▸ **Assignment**
Return the entries exactly as they appear.

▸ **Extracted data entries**
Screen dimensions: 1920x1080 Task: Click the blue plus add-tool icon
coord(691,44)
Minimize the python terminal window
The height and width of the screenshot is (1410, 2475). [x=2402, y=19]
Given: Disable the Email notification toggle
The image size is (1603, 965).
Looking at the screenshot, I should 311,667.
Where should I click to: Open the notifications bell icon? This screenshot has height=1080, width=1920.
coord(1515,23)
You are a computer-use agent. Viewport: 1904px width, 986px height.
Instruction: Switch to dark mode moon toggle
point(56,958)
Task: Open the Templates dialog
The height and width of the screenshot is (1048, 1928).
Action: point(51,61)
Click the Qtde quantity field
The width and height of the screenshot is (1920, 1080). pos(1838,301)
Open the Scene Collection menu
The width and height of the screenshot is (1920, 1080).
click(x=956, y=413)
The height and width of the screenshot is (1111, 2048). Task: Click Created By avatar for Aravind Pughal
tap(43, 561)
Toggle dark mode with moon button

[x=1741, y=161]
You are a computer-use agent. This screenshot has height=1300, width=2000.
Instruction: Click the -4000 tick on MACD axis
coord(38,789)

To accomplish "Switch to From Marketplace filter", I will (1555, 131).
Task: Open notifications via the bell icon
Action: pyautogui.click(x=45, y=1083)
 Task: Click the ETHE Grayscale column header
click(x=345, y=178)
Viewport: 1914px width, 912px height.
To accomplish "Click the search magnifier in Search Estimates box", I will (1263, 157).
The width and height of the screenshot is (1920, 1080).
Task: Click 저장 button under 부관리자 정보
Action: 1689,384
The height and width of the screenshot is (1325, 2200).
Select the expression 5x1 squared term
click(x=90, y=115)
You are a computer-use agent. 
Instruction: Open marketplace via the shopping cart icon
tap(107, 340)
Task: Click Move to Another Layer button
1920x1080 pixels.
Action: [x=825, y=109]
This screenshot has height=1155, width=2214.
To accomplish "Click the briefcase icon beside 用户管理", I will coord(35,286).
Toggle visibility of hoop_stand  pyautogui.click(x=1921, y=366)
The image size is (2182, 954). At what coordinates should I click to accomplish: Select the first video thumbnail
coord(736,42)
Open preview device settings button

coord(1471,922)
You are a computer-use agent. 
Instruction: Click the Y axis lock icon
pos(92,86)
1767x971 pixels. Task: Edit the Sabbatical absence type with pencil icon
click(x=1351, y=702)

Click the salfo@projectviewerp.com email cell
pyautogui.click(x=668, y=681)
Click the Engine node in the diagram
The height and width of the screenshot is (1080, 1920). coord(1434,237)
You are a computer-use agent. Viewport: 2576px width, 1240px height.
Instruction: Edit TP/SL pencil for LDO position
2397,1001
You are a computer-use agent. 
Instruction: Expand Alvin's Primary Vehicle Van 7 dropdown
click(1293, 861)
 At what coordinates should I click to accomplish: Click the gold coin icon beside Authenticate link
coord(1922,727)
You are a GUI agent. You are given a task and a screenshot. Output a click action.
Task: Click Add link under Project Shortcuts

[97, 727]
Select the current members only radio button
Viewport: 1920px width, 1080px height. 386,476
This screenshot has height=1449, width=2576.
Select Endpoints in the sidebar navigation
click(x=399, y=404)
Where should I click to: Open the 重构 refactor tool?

▸ **Your solution**
Screen dimensions: 1920x1080 Task: Click the blue plus add-tool icon
coord(691,44)
Minimize the python terminal window
The height and width of the screenshot is (1410, 2475). [x=2402, y=19]
Given: Disable the Email notification toggle
The image size is (1603, 965).
Looking at the screenshot, I should 311,667.
Where should I click to: Open the notifications bell icon? This screenshot has height=1080, width=1920.
coord(1515,23)
You are a computer-use agent. Viewport: 1904px width, 986px height.
Instruction: Switch to dark mode moon toggle
point(56,958)
Task: Open the Templates dialog
The height and width of the screenshot is (1048, 1928).
Action: point(51,61)
Click the Qtde quantity field
The width and height of the screenshot is (1920, 1080). pos(1838,301)
Open the Scene Collection menu
The width and height of the screenshot is (1920, 1080).
click(x=956, y=413)
The height and width of the screenshot is (1111, 2048). Task: Click Created By avatar for Aravind Pughal
tap(43, 561)
Toggle dark mode with moon button

[x=1741, y=161]
You are a computer-use agent. This screenshot has height=1300, width=2000.
Instruction: Click the -4000 tick on MACD axis
coord(38,789)

To accomplish "Switch to From Marketplace filter", I will (1555, 131).
Task: Open notifications via the bell icon
Action: pyautogui.click(x=45, y=1083)
 Task: Click the ETHE Grayscale column header
click(x=345, y=178)
Viewport: 1914px width, 912px height.
To accomplish "Click the search magnifier in Search Estimates box", I will (1263, 157).
The width and height of the screenshot is (1920, 1080).
Task: Click 저장 button under 부관리자 정보
Action: 1689,384
The height and width of the screenshot is (1325, 2200).
Select the expression 5x1 squared term
click(x=90, y=115)
You are a computer-use agent. 
Instruction: Open marketplace via the shopping cart icon
tap(107, 340)
Task: Click Move to Another Layer button
1920x1080 pixels.
Action: [x=825, y=109]
This screenshot has height=1155, width=2214.
To accomplish "Click the briefcase icon beside 用户管理", I will coord(35,286).
Toggle visibility of hoop_stand  pyautogui.click(x=1921, y=366)
The image size is (2182, 954). At what coordinates should I click to accomplish: Select the first video thumbnail
coord(736,42)
Open preview device settings button

coord(1471,922)
You are a computer-use agent. 
Instruction: Click the Y axis lock icon
pos(92,86)
1767x971 pixels. Task: Edit the Sabbatical absence type with pencil icon
click(x=1351, y=702)

Click the salfo@projectviewerp.com email cell
pyautogui.click(x=668, y=681)
Click the Engine node in the diagram
The height and width of the screenshot is (1080, 1920). coord(1434,237)
You are a computer-use agent. Viewport: 2576px width, 1240px height.
Instruction: Edit TP/SL pencil for LDO position
2397,1001
You are a computer-use agent. 
Instruction: Expand Alvin's Primary Vehicle Van 7 dropdown
click(1293, 861)
 At what coordinates should I click to accomplish: Click the gold coin icon beside Authenticate link
coord(1922,727)
You are a GUI agent. You are given a task and a screenshot. Output a click action.
Task: Click Add link under Project Shortcuts

[97, 727]
Select the current members only radio button
Viewport: 1920px width, 1080px height. 386,476
This screenshot has height=1449, width=2576.
Select Endpoints in the sidebar navigation
click(x=399, y=404)
Where should I click to: Open the 重构 refactor tool?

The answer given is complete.